No advertising, no flashy promotions or attention – just poker for players in the know, all to avoid attracting unwanted attention. As the need for fly-by-night road gambling faded, Texas Hold’em grew in popularity.
Meanwhile, the first WSOP was organized at Binion’s Horseshoe Casino in Vegas in 1970, building off the popularity in Texas. After the first year of the WSOP, Texas Hold’em became the official main event due to popularity, ushering in a modern card room era.

The Modern Era: Card Clubs with Memberships
Back in Texas, things became formalized around 2014, when Texas Card House opened its first location in Austin, styled as a private membership club.
Members would pay fees instead of rake from pots. They played against each other for their own money. Card rooms provided members with access to games, but did not profit from the games themselves.
The model worked.
Other card rooms followed this example and expanded across the state. By the early 2020s, Texas offered more than 50 different card rooms — far more than many states with fully licensed brick and mortar casinos.
Gone was the smoke and low lighting. These card rooms offered professional dealers, nice seats, and even food and beverage service. Plus, regular tournaments ensured continued interest in the game.
The Lodge
The Lodge is a card room that really has come to define modern Texas poker. Co-owned by poker pros Doug Polk, Andrew Neeme, and Brad Owen, you can find the Lodge in Round Rock, north of Austin.

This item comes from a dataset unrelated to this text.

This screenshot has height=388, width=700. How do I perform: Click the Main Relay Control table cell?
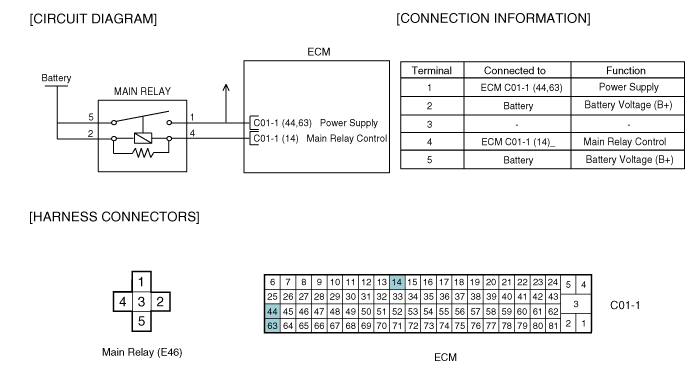point(625,142)
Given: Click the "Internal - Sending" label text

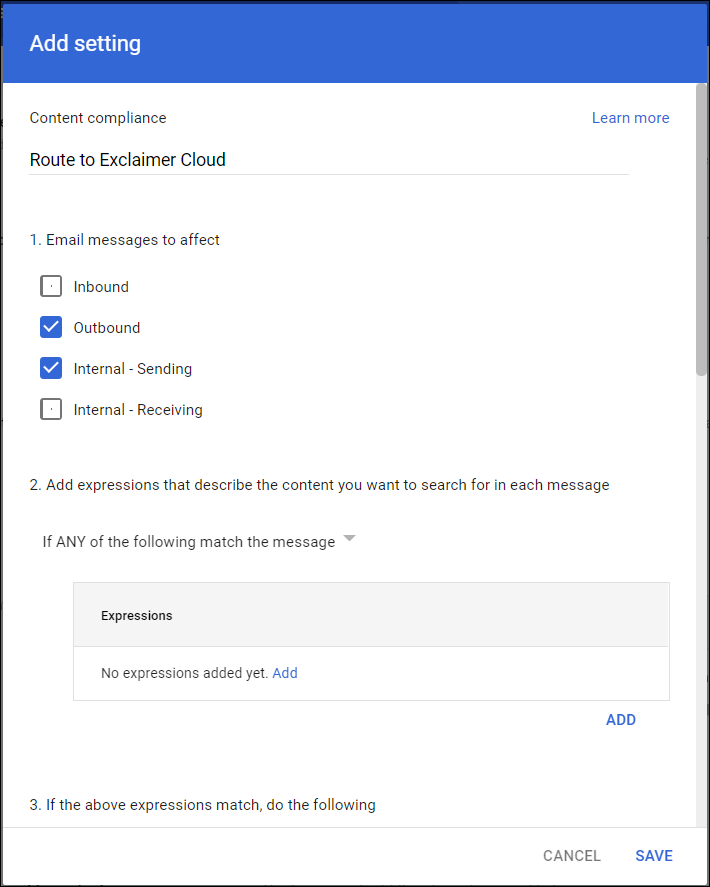Looking at the screenshot, I should click(133, 369).
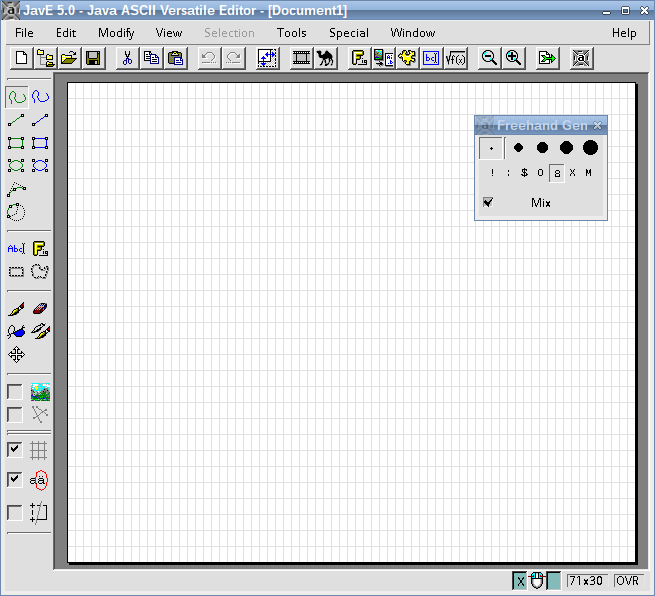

The trio brought something the Texas card room world had not really experienced: a massive online following. Polk himself boasted over 160,000 Twitter followers, while Neeme and Owen had collectively built hundreds of thousands of YouTube subscribers through their poker vlogs.
Almost overnight, The Lodge became the place to be, with players driving in from across the state, and then from across the country. They wanted to sit in the same room where they’d seen the pros flipping cards and stacking chips online.

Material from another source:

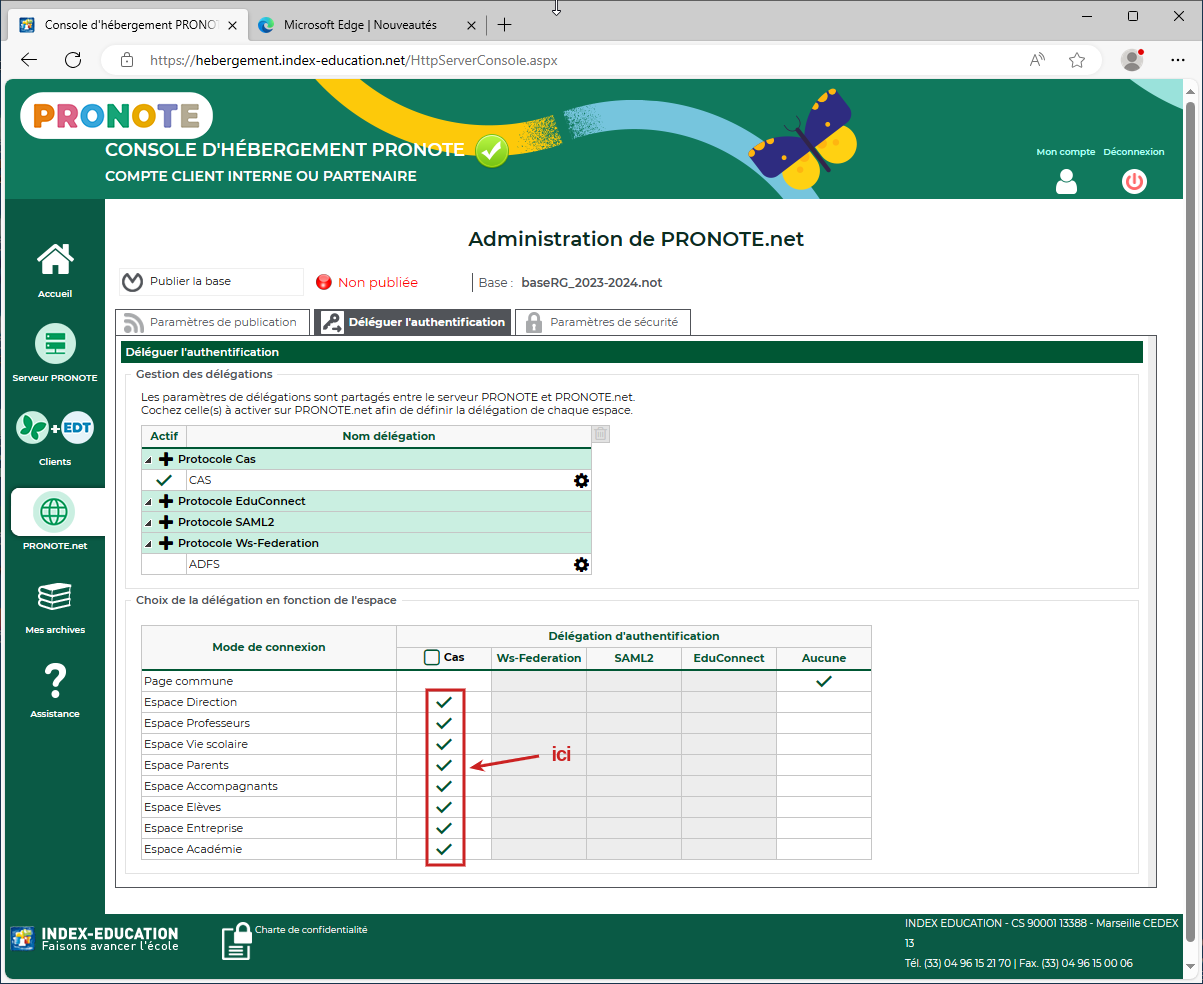Click the Publier la base button
Image resolution: width=1203 pixels, height=984 pixels.
click(209, 281)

The Lodge grew to nearly 70 poker tables, becoming the largest poker club in Texas and one of the largest in the country. Its live stream, “Poker at the Lodge,” has a dedicated audience and attracts high-stakes players from all over the country. Monthly tournaments with $500,000 guaranteed prize pools have become a staple.

The Legal Scuffle
The “gray zone” that allows Texas card rooms to flourish has been tested. In fact, the City of Dallas moved in late 2021 to revoke Texas Card House’s certificate of occupancy. The city argued the rooms were operating outside the law even with the membership model.
What followed was a three-year legal fight costing the city of Dallas over half a million in legal fees. In August 2024, the Fifth District Court of Appeals ruled in TCH’s favor. Dallas appealed to the Texas Supreme Court to challenge the ruling. There was a moment of surprising solidarity that followed.

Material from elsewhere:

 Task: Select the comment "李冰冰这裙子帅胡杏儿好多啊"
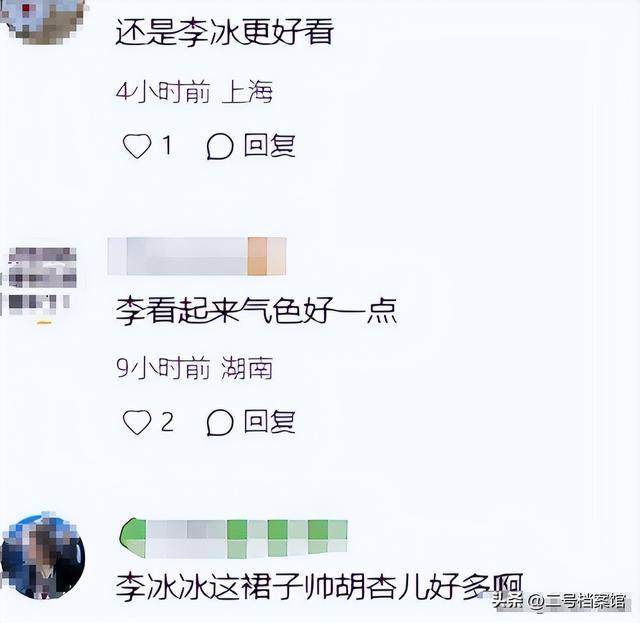[319, 587]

The Lodge (TCH’s primary competitor in the Austin market) filed an amicus curiae or “friend of the court” brief in support of Texas Card House during the appeal. The court ultimately declined to hear the case on September 5, 2025, effectively ending the dispute and handing the Texas poker community its biggest legal victory to date. Polk called the Supreme Court’s decision “the biggest possible win to protect our right to play poker.”
Texas Poker Today
As of 2025, Texas poker card rooms are an established industry. Dozens of card rooms operate across Houston, Dallas, Austin, San Antonio, and beyond, employing thousands of people. The rooms range from intimate 10-table clubs in smaller cities to sprawling facilities like The Lodge and Prime Social.
Some tension with authorities is still there, and skirmishes are ongoing, but because there is always interest in poker in Texas, most of the card rooms abide.
Texas Hold’em grew in card rooms like these. And anyone who sits down to play a game, online or off, can still feel that Southern gambler’s spirit any time they push their chips to the center and say, “I’m all in.”